# Child 11(1)B(iv) Visa Applied Under CSV but have now PR



## sirat (May 9, 2013)

Hi legalMan/All:-

Need guidance.

I was having Critical Skills Visa and last year we have a new born in our family. He was born in RSA and we had applied for TRV under 11(1)B(iv) visa for him in Jan, 2016 in VFS Randburg.

Before our child was born I had also applied for PR under 27(b) in parallel in July,2015.

Now, in Feb,2016 i got my PR. It has been more than 2 month now and his /son's status on VFS still show that application send for adjudication to HA on 27th Jan 2016.

I am not sure if there is problem since now i have got PR and should need to wait for his outcome or apply new application under Relatives permit on the basis of my PR status.

Please guide or help me.

Appreciate ..

Sirat


----------



## Bwixie (Mar 11, 2014)

sirat said:


> Hi legalMan/All:-
> 
> Need guidance.
> 
> ...


Hi Sirat

I'm not sure what other answer you are looking for because I was in the same situation and responded to your earlier questions. You need to wait for the outcome of your son's visa and then apply for PR for him once you get that.
Should his visitor visa near its expiration before his PR is out then you apply for a change of status to relative visa. I hope that clears things up for you.
You've only waited 2 months, far from panic period


----------



## LegalMan (Dec 26, 2012)

Bwixie said:


> Hi Sirat
> 
> I'm not sure what other answer you are looking for because I was in the same situation and responded to your earlier questions. You need to wait for the outcome of your son's visa and then apply for PR for him once you get that.
> Should his visitor visa near its expiration before his PR is out then you apply for a change of status to relative visa. I hope that clears things up for you.
> You've only waited 2 months, far from panic period


On the one hand, this is correct, but on the other hand, to speed things up, you could apply for PR now and it will only be looked at much later once the TRP has been issued. That's a trick we use...


----------



## sirat (May 9, 2013)

LegalMan said:


> On the one hand, this is correct, but on the other hand, to speed things up, you could apply for PR now and it will only be looked at much later once the TRP has been issued. That's a trick we use...


Thanks LegalMan...

Did you meant i could apply one more separate applications at the same time while waiting for the pending Visa...?

Thanks
sirat


----------



## LegalMan (Dec 26, 2012)

sirat said:


> Thanks LegalMan...
> 
> Did you meant i could apply one more separate applications at the same time while waiting for the pending Visa...?
> 
> ...


I mean one separate PR application, which technically is "naughty", but it will only be adjudicated long after the temporary residence visa.


----------



## sirat (May 9, 2013)

__WHAT YOU NEED TO DO__
Reproduce the passage of the forum thread about the child's visa and PR application between "I am not sure" and "or help me.", inclusive, with every character unchanged.

__DATA EXTRACT__
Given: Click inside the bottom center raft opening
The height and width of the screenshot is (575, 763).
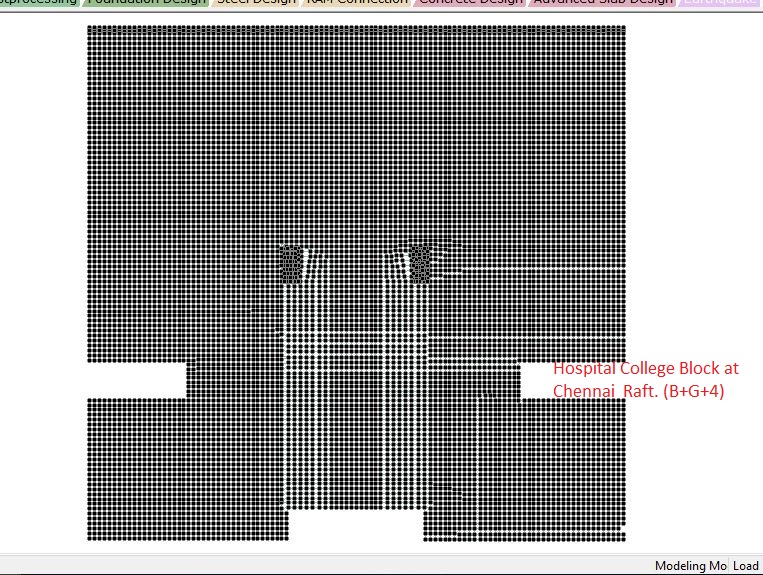Looking at the screenshot, I should (355, 524).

__RESULT OF THIS TASK__
I am not sure if there is problem since now i have got PR and should need to wait for his outcome or apply new application under Relatives permit on the basis of my PR status.

Please guide or help me.